Who hasn't suffered from back pain at some point? Over time, due to a sedentary lifestyle or long hours spent in awkward positions, this discomfort becomes one of the main reasons for medical consultations, both in primary care and traumatology.
“Eighty percent of the population will experience lower back pain at some point in their lives, and a significant proportion of these cases are work-related,” explains Dr. Christian Yela, head of the Orthopedic Surgery and Traumatology Department at the Hospital Universitari General de Catalunya – Grupo Quirónsalud , in Sant Cugat del Vallès.
This specialist identifies four key factors that can trigger back pain:
- Incorrect posture or maintaining an incorrect position for long periods.
- Repetitive movements, which can cause microtrauma to the dorsal muscles.
- Incorrect lifting of loads, which increases the risk of lumbar injuries.
- Sedentary lifestyle, which weakens the muscles that support the spine, making it more vulnerable.

Dr. Christian Yela, head of the Orthopedic Surgery and Traumatology Department at the General University Hospital of Catalonia – Quirónsalud Group, in Sant Cugat del Vallès.
Recommendations for a healthy back
1. Regular physical exercise
“Strengthening the abdominal and lumbar muscles provides essential support to the spine,” says Dr. Yela. Stretching exercises also improve mobility and reduce muscle tension.

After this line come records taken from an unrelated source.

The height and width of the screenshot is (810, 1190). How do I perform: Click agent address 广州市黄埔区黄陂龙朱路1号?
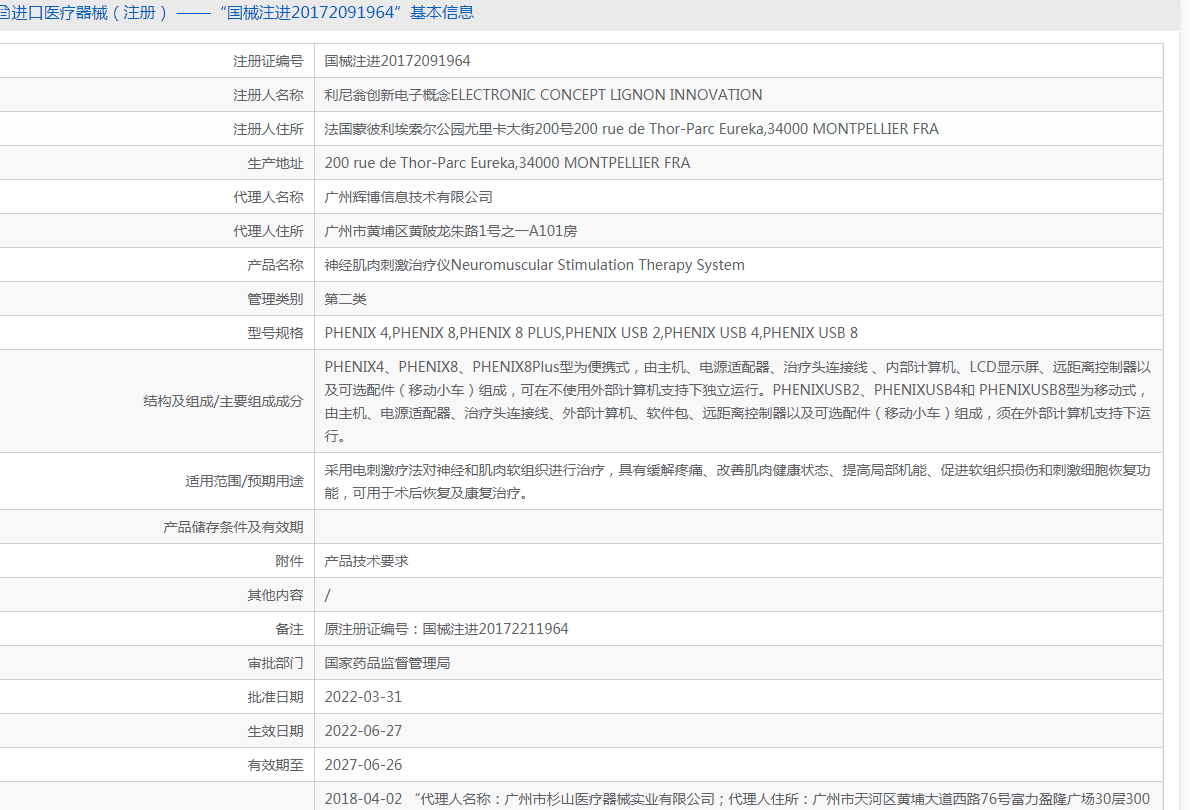point(451,231)
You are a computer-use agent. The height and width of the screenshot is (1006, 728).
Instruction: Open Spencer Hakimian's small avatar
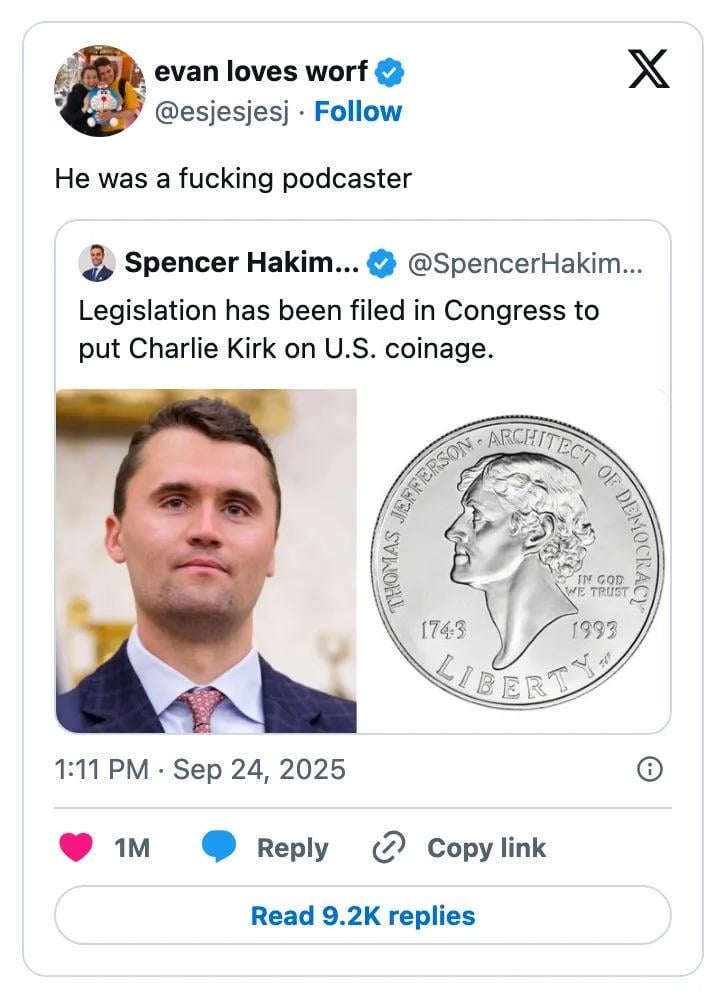coord(97,262)
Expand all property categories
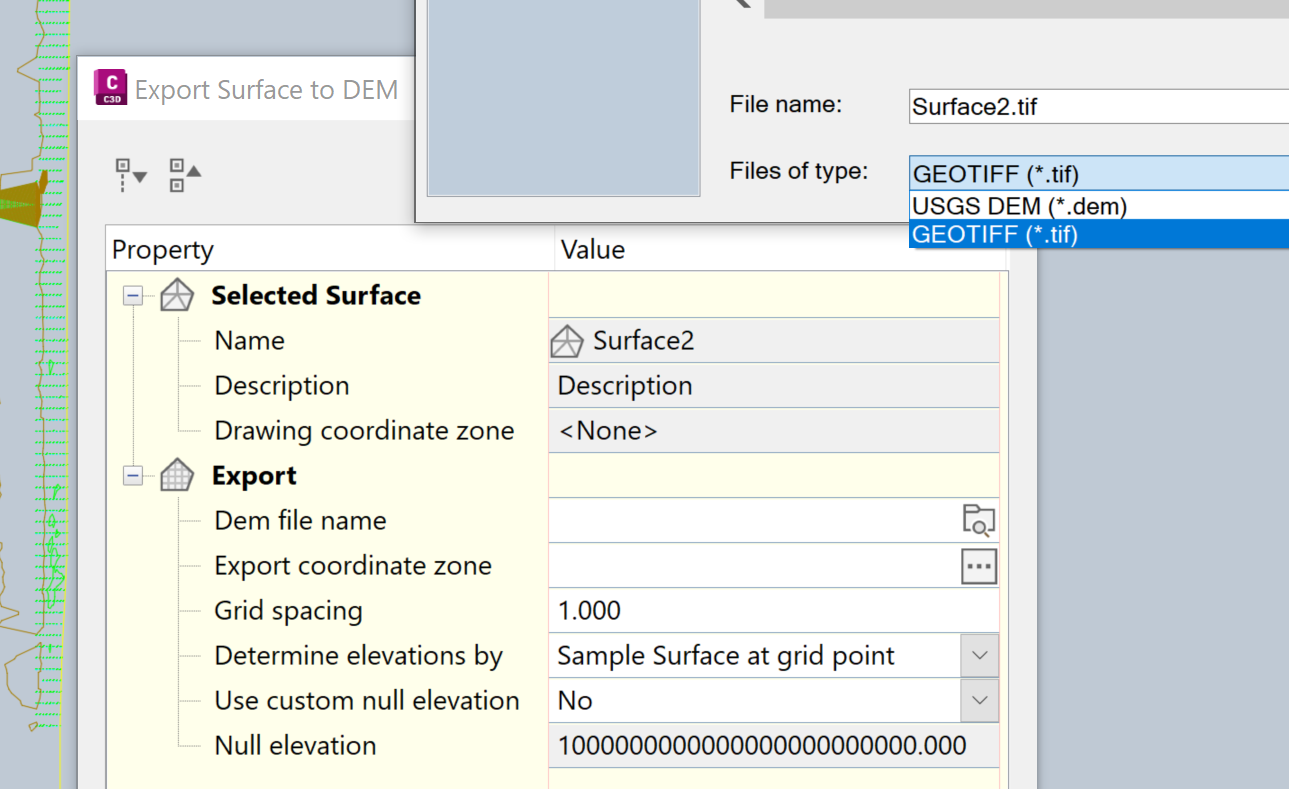1289x789 pixels. 127,175
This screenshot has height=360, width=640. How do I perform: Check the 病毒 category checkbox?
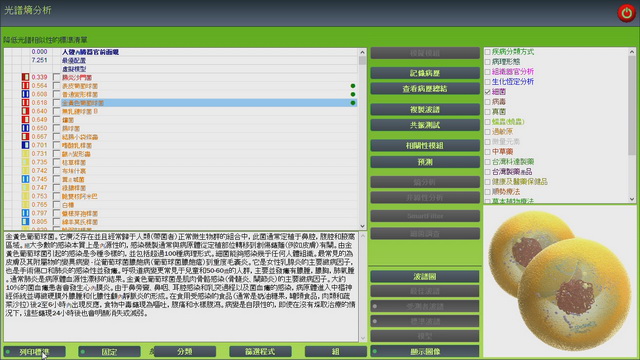[x=487, y=102]
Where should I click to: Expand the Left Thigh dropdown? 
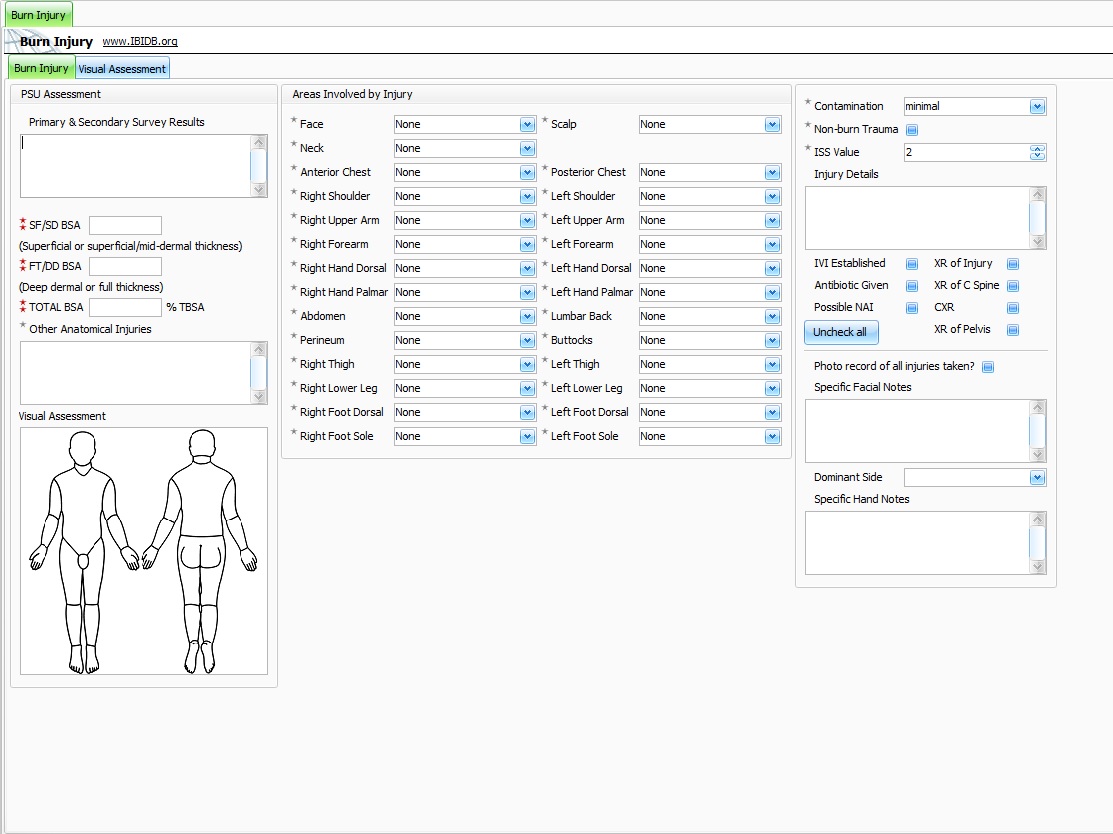[x=771, y=365]
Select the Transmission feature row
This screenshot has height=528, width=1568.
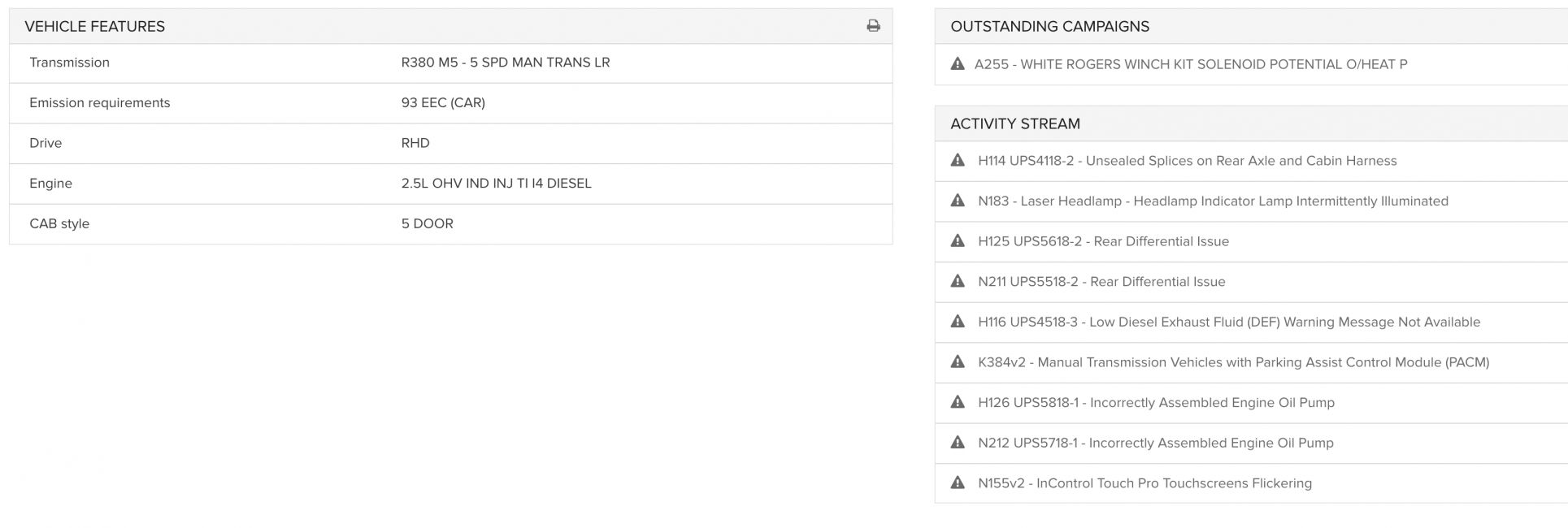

The specialist emphasizes the importance of integrating physical activity into your daily routine: "It's not just about correcting your posture or adapting your work environment, but about being proactive in taking care of your spine. If you experience any persistent discomfort, it's essential to consult a specialist to avoid further complications."
2. Active breaks during the day
Taking active breaks is key to preventing muscle stiffness. “Getting up, stretching your legs, neck, and arms, and walking for a few minutes improves circulation and reduces accumulated tension,” recommends Dr. Yela.
In physical work, it's important to distribute weight evenly, avoid always carrying weight on the same side, wear appropriate footwear, and take short breaks to relieve pressure on the spine.
3. Ergonomics in the work environment
Back care must be a constant priority. Ergonomics is not just a technical concept, but a fundamental tool for health. "Proper workplace design, proper furniture arrangement, and promoting healthy habits can make a difference," says the specialist.
Some basic recommendations include:
- Keep your back straight and your shoulders relaxed.
- Place the computer screen at eye level.
- Adjust the chair so that your feet rest flat on the floor.
- Use a lumbar support if necessary.
A note from the knee
Although the focus is on the spine, Dr. Yela, also a knee surgery specialist, points out that poor postural alignment or muscle weakness in the lower extremities can impact the biomechanics of the back. "The knee and spine are more closely connected than they seem: a gait disturbance or joint overload can generate compensations that affect the lumbar region," he concludes.